Whatever appears in the listing must be reproduced exactly.
****
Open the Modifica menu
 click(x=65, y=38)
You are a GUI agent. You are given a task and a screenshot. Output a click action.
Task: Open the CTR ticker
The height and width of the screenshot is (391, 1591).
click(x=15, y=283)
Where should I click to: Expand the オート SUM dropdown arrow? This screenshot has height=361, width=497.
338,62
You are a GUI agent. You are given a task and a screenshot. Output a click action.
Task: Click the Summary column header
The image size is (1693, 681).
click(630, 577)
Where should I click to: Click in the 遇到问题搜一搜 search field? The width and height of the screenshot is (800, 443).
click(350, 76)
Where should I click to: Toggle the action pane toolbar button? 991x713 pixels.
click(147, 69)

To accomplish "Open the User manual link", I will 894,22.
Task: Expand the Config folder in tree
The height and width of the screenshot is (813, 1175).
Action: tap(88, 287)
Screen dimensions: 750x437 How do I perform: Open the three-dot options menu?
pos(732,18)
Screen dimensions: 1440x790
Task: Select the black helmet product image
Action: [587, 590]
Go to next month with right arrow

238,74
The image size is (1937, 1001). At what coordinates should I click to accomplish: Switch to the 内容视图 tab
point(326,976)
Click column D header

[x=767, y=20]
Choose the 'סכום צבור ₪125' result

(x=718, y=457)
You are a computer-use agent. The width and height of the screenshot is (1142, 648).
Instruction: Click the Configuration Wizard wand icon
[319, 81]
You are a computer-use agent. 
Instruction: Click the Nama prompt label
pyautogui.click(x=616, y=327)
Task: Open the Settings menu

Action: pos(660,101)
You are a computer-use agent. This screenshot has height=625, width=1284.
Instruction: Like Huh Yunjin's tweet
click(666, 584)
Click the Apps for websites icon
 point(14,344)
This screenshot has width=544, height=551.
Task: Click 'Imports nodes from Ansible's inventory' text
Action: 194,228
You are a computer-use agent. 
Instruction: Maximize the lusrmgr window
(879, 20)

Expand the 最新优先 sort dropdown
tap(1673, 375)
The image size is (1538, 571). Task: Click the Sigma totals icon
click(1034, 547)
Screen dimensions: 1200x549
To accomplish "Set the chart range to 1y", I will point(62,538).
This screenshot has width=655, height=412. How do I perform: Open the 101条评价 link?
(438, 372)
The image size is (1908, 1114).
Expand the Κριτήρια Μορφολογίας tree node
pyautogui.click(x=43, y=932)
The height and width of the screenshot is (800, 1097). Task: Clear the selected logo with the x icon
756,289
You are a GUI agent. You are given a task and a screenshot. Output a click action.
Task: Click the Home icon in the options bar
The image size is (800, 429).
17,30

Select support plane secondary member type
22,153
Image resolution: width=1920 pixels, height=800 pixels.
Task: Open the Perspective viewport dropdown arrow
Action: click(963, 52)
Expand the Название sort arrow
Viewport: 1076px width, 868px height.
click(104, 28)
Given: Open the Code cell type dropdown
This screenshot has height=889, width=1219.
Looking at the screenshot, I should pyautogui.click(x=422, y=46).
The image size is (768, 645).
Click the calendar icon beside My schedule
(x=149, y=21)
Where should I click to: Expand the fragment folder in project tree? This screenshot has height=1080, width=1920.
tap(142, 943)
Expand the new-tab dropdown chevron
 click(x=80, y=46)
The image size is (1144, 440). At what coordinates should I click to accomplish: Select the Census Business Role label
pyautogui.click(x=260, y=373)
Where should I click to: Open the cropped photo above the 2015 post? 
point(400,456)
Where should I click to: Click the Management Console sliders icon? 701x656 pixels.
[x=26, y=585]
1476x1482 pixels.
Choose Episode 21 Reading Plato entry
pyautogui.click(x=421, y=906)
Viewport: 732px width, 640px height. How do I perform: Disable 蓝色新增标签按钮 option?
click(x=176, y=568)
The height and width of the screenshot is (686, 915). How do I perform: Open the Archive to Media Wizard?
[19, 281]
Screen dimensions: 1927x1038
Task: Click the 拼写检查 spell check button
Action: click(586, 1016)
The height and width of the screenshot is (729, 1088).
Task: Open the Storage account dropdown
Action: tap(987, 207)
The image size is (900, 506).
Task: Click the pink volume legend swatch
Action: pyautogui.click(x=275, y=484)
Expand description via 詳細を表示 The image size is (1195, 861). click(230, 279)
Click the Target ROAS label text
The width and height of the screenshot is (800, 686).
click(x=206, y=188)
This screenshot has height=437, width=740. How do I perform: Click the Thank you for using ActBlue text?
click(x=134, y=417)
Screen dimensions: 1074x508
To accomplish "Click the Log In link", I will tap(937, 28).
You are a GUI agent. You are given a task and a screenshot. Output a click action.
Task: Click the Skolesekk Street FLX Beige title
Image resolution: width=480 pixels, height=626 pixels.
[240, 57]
****
- **Exercise response**:
Open the Modifica menu
 click(x=65, y=38)
You are a GUI agent. You are given a task and a screenshot. Output a click action.
Task: Open the CTR ticker
The height and width of the screenshot is (391, 1591).
click(x=15, y=283)
Where should I click to: Expand the オート SUM dropdown arrow? This screenshot has height=361, width=497.
338,62
You are a GUI agent. You are given a task and a screenshot. Output a click action.
Task: Click the Summary column header
The image size is (1693, 681).
click(630, 577)
Where should I click to: Click in the 遇到问题搜一搜 search field? The width and height of the screenshot is (800, 443).
click(350, 76)
Where should I click to: Toggle the action pane toolbar button? 991x713 pixels.
click(147, 69)

To accomplish "Open the User manual link", I will 894,22.
Task: Expand the Config folder in tree
The height and width of the screenshot is (813, 1175).
Action: tap(88, 287)
Screen dimensions: 750x437 How do I perform: Open the three-dot options menu?
pos(732,18)
Screen dimensions: 1440x790
Task: Select the black helmet product image
Action: [587, 590]
Go to next month with right arrow

238,74
The image size is (1937, 1001). At what coordinates should I click to accomplish: Switch to the 内容视图 tab
point(326,976)
Click column D header

[x=767, y=20]
Choose the 'סכום צבור ₪125' result

(x=718, y=457)
You are a computer-use agent. The width and height of the screenshot is (1142, 648).
Instruction: Click the Configuration Wizard wand icon
[319, 81]
You are a computer-use agent. 
Instruction: Click the Nama prompt label
pyautogui.click(x=616, y=327)
Task: Open the Settings menu

Action: pos(660,101)
You are a computer-use agent. This screenshot has height=625, width=1284.
Instruction: Like Huh Yunjin's tweet
click(666, 584)
Click the Apps for websites icon
 point(14,344)
This screenshot has width=544, height=551.
Task: Click 'Imports nodes from Ansible's inventory' text
Action: 194,228
You are a computer-use agent. 
Instruction: Maximize the lusrmgr window
(879, 20)

Expand the 最新优先 sort dropdown
tap(1673, 375)
The image size is (1538, 571). Task: Click the Sigma totals icon
click(1034, 547)
Screen dimensions: 1200x549
To accomplish "Set the chart range to 1y", I will point(62,538).
This screenshot has width=655, height=412. How do I perform: Open the 101条评价 link?
(438, 372)
The image size is (1908, 1114).
Expand the Κριτήρια Μορφολογίας tree node
pyautogui.click(x=43, y=932)
The height and width of the screenshot is (800, 1097). Task: Clear the selected logo with the x icon
756,289
You are a GUI agent. You are given a task and a screenshot. Output a click action.
Task: Click the Home icon in the options bar
The image size is (800, 429).
17,30

Select support plane secondary member type
22,153
Image resolution: width=1920 pixels, height=800 pixels.
Task: Open the Perspective viewport dropdown arrow
Action: click(963, 52)
Expand the Название sort arrow
Viewport: 1076px width, 868px height.
click(104, 28)
Given: Open the Code cell type dropdown
This screenshot has height=889, width=1219.
Looking at the screenshot, I should pyautogui.click(x=422, y=46).
The image size is (768, 645).
Click the calendar icon beside My schedule
(x=149, y=21)
Where should I click to: Expand the fragment folder in project tree? This screenshot has height=1080, width=1920.
tap(142, 943)
Expand the new-tab dropdown chevron
 click(x=80, y=46)
The image size is (1144, 440). At what coordinates should I click to accomplish: Select the Census Business Role label
pyautogui.click(x=260, y=373)
Where should I click to: Open the cropped photo above the 2015 post? 
point(400,456)
Where should I click to: Click the Management Console sliders icon? 701x656 pixels.
[x=26, y=585]
1476x1482 pixels.
Choose Episode 21 Reading Plato entry
pyautogui.click(x=421, y=906)
Viewport: 732px width, 640px height. How do I perform: Disable 蓝色新增标签按钮 option?
click(x=176, y=568)
The height and width of the screenshot is (686, 915). How do I perform: Open the Archive to Media Wizard?
[19, 281]
Screen dimensions: 1927x1038
Task: Click the 拼写检查 spell check button
Action: click(586, 1016)
The height and width of the screenshot is (729, 1088).
Task: Open the Storage account dropdown
Action: tap(987, 207)
The image size is (900, 506).
Task: Click the pink volume legend swatch
Action: pyautogui.click(x=275, y=484)
Expand description via 詳細を表示 The image size is (1195, 861). click(230, 279)
Click the Target ROAS label text
The width and height of the screenshot is (800, 686).
click(x=206, y=188)
This screenshot has height=437, width=740. How do I perform: Click the Thank you for using ActBlue text?
click(x=134, y=417)
Screen dimensions: 1074x508
To accomplish "Click the Log In link", I will tap(937, 28).
You are a GUI agent. You are given a task and a screenshot. Output a click action.
Task: Click the Skolesekk Street FLX Beige title
Image resolution: width=480 pixels, height=626 pixels.
[240, 57]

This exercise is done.